DNA-GPT: Divergent N-Gram Analysis for Training-Free Detection of GPT-Generated Text (2305.17359v2)

Abstract: LLMs have notably enhanced the fluency and diversity of machine-generated text. However, this progress also presents a significant challenge in detecting the origin of a given text, and current research on detection methods lags behind the rapid evolution of LLMs. Conventional training-based methods have limitations in flexibility, particularly when adapting to new domains, and they often lack explanatory power. To address this gap, we propose a novel training-free detection strategy called Divergent N-Gram Analysis (DNA-GPT). Given a text, we first truncate it in the middle and then use only the preceding portion as input to the LLMs to regenerate the new remaining parts. By analyzing the differences between the original and new remaining parts through N-gram analysis in black-box or probability divergence in white-box, we unveil significant discrepancies between the distribution of machine-generated text and the distribution of human-written text. We conducted extensive experiments on the most advanced LLMs from OpenAI, including text-davinci-003, GPT-3.5-turbo, and GPT-4, as well as open-source models such as GPT-NeoX-20B and LLaMa-13B. Results show that our zero-shot approach exhibits state-of-the-art performance in distinguishing between human and GPT-generated text on four English and one German dataset, outperforming OpenAI's own classifier, which is trained on millions of text. Additionally, our methods provide reasonable explanations and evidence to support our claim, which is a unique feature of explainable detection. Our method is also robust under the revised text attack and can additionally solve model sourcing. Codes are available at https://github.com/Xianjun-Yang/DNA-GPT.

Divergent N-Gram Analysis for Detecting GPT-Generated Text

The paper "DNA-GPT: Divergent N-Gram Analysis for Training-Free Detection of GPT-Generated Text" presents a novel methodology for distinguishing between human-written and machine-generated text produced by LLMs. This innovative approach—Divergent N-Gram Analysis (DNA-GPT)—is designed to circumvent the limitations inherent in traditional training-based text detection methods, particularly as machine-generated text becomes more sophisticated and prevalent.

Overview and Methodology

The authors introduce DNA-GPT, a zero-shot and training-free detection strategy that leverages the inherent differences in text structure and continuity between human and AI-generated content. Unlike training-based approaches that require large datasets and frequent updates, DNA-GPT utilizes N-gram analysis to assess discrepancies in text generation based on the likelihood-maximization criterion often used by LLMs like GPT-3.5 and GPT-4.

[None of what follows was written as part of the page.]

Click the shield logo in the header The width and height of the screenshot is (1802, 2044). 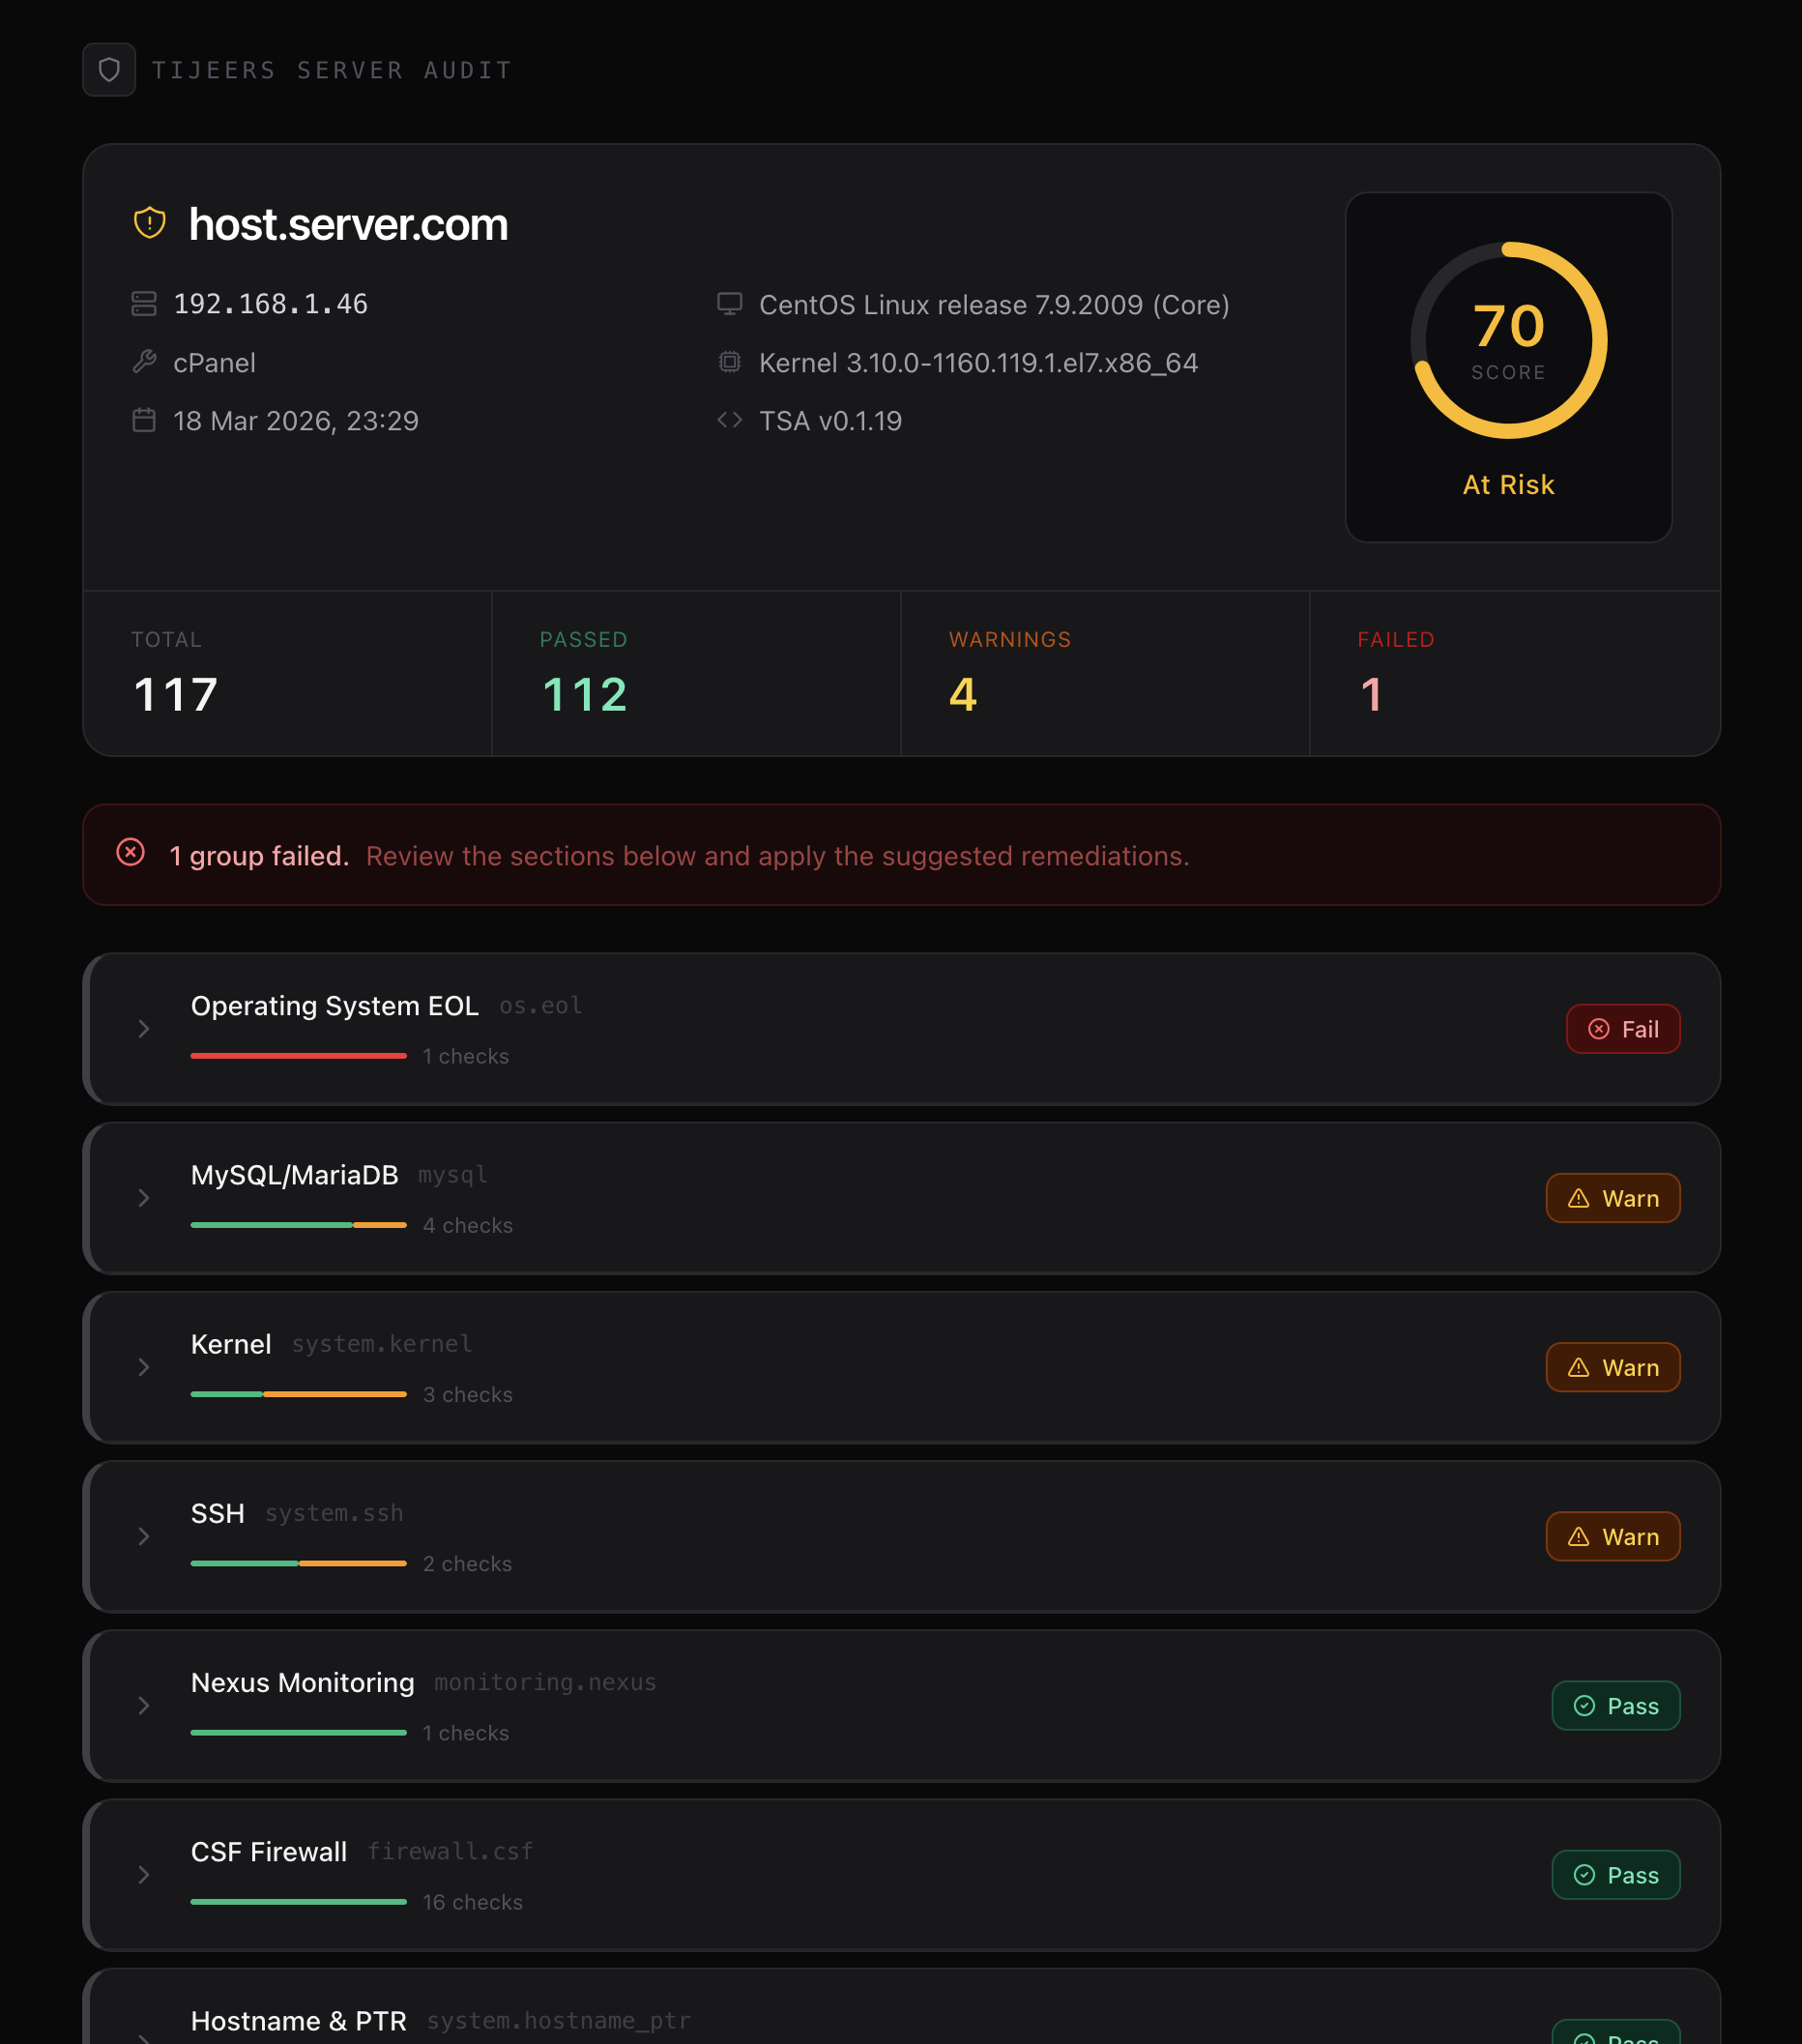110,70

DNA-GPT operates by truncating a candidate text midway, regenerating the remainder using a prompt fed into the LLM, and comparing the output with the original continuation using N-gram similarity measures. This approach exploits the observation that given a common starting segment, AI-generated text often has a different distribution pattern compared to human-written text.

Experimental Results

The authors provide extensive experimental validation of DNA-GPT against various state-of-the-art LLMs, including OpenAI's flagship models and open-source variants like GPT-NeoX-20B and LLaMa-13B. The paper employs four English datasets and one German dataset for evaluation. Notably, DNA-GPT consistently achieves superior performance over traditional methods like OpenAI's supervised classifier and GPTZero, demonstrating robustness across various domains with minimal false positives.

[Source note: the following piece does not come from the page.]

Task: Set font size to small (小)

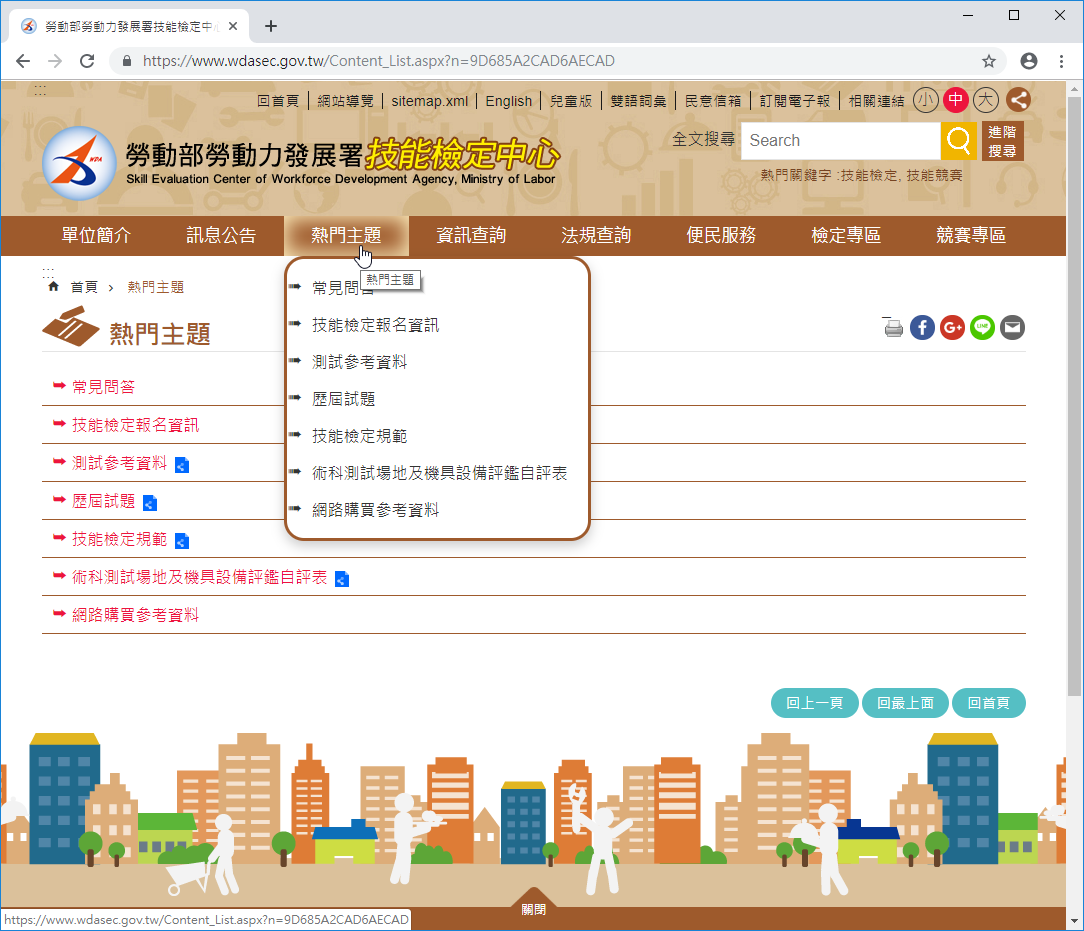Action: (x=925, y=100)
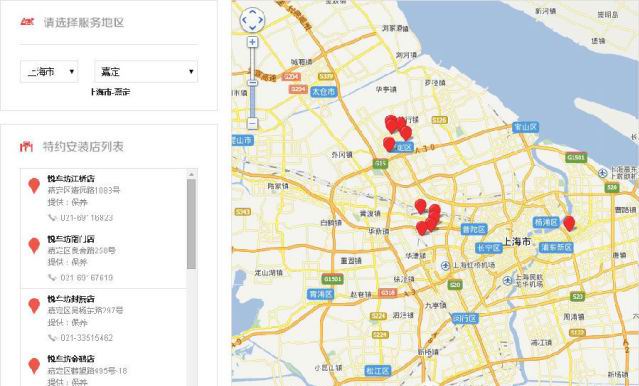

In terms of numerical results, DNA-GPT shows high AUROC scores and outstanding true positive rates at a fixed 1% false positive rate, outperforming other detectors significantly. Its efficacy in scenarios where prompts are unknown indicates the flexibility and robustness of the methodology.

Practical and Theoretical Implications

The implications of DNA-GPT are manifold. Practically, it offers a reliable tool for institutions concerned with plagiarism and authenticity verification in academic and professional settings. The model sourcing feature can not only detect the origin of AI-generated text but also suggest potential underlying models, aiding transparency and accountability.

Theoretically, the paper contributes valuable insights into the text generation process and the intrinsic disparities between human-written and LLM-generated content. Such insights could inform future developments in enhancing the interpretability and explainability of AI systems.

Speculation and Future Developments

Looking ahead, the combination of accuracy and explainability in DNA-GPT is promising for non-English applications and contexts where ethical compliance and explainability are paramount. There is intriguing potential for integrating this methodology into broader AI governance frameworks, allowing stakeholders to verify and validate AI contributions with confidence.

Moreover, as LLMs continue to evolve and adapt, DNA-GPT's training-free paradigm may offer a sustainable approach to continuous detection amidst rapid AI advancements. Future work may explore further optimization in computational efficiency and broader applicability in diverse text genres and languages.

In summary, DNA-GPT represents a significant stride in detection methodologies, addressing present challenges with AI text authenticity and ensuring transparency in AI-driven communications.